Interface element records
______________________________

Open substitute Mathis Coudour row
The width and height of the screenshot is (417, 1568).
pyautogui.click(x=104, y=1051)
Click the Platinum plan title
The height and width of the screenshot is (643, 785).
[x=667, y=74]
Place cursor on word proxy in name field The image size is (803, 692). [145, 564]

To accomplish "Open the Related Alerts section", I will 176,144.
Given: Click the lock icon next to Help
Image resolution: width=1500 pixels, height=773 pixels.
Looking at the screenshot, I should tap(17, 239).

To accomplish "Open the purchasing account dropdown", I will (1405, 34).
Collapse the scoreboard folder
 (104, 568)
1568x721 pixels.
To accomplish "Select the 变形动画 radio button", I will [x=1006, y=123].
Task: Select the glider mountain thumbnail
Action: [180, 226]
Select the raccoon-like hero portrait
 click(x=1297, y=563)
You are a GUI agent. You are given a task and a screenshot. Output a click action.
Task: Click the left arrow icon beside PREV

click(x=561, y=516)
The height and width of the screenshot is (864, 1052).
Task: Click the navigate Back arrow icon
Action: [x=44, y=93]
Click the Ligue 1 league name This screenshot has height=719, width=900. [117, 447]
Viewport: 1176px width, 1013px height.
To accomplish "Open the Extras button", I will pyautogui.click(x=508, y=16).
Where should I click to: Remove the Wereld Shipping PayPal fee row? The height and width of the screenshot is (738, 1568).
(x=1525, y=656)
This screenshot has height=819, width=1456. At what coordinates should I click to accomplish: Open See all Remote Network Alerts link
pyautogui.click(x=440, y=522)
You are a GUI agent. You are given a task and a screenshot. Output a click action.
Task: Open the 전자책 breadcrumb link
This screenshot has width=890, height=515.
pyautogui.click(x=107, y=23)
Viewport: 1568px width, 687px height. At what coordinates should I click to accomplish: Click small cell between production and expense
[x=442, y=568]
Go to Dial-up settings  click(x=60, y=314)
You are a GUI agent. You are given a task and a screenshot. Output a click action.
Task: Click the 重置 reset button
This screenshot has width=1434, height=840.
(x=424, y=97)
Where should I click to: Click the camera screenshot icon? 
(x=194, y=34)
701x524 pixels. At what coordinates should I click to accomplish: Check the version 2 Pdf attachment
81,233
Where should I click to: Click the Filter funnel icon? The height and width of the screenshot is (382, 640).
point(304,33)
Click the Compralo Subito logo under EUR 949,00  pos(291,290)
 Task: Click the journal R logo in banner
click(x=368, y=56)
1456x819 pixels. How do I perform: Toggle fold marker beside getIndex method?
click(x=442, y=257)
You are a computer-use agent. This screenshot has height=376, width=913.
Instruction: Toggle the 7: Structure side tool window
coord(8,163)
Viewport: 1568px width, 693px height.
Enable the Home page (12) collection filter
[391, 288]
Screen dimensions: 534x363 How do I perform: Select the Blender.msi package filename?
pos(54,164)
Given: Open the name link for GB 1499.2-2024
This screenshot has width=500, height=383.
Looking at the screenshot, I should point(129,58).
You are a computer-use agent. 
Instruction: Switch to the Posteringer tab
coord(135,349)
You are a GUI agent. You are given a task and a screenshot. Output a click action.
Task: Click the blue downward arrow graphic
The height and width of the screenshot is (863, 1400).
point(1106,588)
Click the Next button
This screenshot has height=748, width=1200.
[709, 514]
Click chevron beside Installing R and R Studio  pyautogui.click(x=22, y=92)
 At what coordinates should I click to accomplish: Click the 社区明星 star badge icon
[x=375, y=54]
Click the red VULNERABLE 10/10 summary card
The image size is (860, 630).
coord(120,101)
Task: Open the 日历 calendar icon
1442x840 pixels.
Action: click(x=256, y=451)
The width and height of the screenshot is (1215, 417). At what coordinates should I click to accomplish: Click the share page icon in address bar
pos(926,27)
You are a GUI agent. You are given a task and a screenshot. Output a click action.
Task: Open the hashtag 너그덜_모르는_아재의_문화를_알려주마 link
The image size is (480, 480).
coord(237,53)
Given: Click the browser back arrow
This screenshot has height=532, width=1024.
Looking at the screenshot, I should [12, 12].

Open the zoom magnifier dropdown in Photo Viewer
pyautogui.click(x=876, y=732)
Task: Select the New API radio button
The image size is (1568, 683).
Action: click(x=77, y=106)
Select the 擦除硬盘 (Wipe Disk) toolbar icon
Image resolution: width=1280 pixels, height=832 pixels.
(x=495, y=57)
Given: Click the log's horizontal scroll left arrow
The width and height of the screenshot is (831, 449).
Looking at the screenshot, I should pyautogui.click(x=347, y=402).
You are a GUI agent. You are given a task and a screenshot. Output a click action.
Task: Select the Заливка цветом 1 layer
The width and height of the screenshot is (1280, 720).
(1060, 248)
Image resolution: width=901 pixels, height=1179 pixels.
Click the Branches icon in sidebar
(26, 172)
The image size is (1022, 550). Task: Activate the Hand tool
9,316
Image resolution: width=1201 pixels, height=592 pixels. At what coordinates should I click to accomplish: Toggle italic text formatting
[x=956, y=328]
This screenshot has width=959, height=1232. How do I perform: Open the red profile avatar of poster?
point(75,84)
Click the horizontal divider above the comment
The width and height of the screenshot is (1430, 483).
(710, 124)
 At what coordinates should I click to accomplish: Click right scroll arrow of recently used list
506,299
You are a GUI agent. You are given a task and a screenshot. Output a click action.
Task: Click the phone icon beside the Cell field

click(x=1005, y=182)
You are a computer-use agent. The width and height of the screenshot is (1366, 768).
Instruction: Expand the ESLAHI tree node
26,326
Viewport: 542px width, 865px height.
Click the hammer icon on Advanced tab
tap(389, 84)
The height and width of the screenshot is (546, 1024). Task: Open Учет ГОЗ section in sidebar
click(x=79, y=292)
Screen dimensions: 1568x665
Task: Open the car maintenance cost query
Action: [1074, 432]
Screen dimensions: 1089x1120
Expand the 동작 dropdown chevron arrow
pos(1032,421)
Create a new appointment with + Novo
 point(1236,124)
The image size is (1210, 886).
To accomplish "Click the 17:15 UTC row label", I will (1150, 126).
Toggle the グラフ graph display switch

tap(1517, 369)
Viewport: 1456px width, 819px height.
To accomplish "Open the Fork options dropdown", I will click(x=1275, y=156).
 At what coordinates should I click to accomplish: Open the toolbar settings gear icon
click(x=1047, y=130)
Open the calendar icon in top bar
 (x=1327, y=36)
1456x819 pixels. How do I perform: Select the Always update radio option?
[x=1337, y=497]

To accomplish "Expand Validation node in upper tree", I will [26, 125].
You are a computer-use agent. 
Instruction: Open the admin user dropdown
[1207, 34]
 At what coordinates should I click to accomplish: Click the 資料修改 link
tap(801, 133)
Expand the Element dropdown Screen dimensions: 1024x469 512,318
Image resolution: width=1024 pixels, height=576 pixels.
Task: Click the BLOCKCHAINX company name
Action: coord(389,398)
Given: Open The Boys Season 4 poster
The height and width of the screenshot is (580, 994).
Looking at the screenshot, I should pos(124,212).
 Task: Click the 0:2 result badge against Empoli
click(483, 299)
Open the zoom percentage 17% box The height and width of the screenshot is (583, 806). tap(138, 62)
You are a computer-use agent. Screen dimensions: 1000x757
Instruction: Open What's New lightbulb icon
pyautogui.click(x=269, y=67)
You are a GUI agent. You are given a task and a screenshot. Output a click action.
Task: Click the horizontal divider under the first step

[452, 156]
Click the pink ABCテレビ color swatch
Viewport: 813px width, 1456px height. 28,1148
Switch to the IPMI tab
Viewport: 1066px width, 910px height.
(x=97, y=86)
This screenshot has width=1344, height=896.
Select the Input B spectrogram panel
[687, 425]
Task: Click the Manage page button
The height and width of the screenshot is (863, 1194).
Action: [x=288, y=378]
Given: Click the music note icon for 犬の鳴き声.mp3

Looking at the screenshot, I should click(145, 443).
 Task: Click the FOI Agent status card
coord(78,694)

______________________________

:: Task brief ::
Rewrite part of the data above as a Markdown table with two columns, Row and Line. Start at the line containing "At what coordinates should I click to accomplish: Click the 資料修改", stop after the line containing "Action: coord(389,398)", and put one line per row with blank lines dropped.

:: Exercise output ::
| Row | Line |
|---|---|
| 1 |  At what coordinates should I click to accomplish: Click the 資料修改 link |
| 2 | tap(801, 133) |
| 3 | Expand the Element dropdown Screen dimensions: 1024x469 512,318 |
| 4 | Image resolution: width=1024 pixels, height=576 pixels. |
| 5 | Task: Click the BLOCKCHAINX company name |
| 6 | Action: coord(389,398) |